Record extracts:
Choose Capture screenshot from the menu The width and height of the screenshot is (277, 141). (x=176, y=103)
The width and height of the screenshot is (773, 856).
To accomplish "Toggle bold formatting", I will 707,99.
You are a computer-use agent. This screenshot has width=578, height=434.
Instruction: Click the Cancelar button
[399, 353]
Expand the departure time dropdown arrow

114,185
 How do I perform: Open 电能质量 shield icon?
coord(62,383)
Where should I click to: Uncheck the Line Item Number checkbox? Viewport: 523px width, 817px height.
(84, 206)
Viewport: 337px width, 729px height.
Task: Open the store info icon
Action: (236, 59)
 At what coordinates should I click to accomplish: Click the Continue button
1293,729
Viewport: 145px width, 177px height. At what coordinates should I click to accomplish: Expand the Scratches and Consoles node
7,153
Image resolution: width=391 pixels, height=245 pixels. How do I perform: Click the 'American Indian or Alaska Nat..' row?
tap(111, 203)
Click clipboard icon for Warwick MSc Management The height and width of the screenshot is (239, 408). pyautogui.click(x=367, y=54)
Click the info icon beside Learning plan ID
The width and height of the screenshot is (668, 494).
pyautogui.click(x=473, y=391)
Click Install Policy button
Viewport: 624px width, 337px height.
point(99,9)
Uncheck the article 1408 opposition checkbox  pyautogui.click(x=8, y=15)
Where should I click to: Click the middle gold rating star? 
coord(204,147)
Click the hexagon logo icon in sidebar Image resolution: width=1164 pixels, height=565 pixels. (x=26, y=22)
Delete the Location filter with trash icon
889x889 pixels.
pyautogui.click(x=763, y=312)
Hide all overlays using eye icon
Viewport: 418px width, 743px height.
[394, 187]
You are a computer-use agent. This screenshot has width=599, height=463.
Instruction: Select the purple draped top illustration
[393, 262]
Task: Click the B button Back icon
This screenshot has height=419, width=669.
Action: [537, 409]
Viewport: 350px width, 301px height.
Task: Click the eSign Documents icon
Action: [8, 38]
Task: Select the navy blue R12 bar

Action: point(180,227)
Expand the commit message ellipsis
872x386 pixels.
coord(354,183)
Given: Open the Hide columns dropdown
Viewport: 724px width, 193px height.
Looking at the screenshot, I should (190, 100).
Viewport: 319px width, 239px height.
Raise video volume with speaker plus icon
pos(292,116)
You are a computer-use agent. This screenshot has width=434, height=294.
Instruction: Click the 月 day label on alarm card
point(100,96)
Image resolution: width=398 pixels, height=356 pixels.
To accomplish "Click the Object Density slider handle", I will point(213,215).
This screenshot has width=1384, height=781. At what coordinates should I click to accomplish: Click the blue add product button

Task instructions:
Count the lines above that contain "agent", and give only the number.

Written solution:
3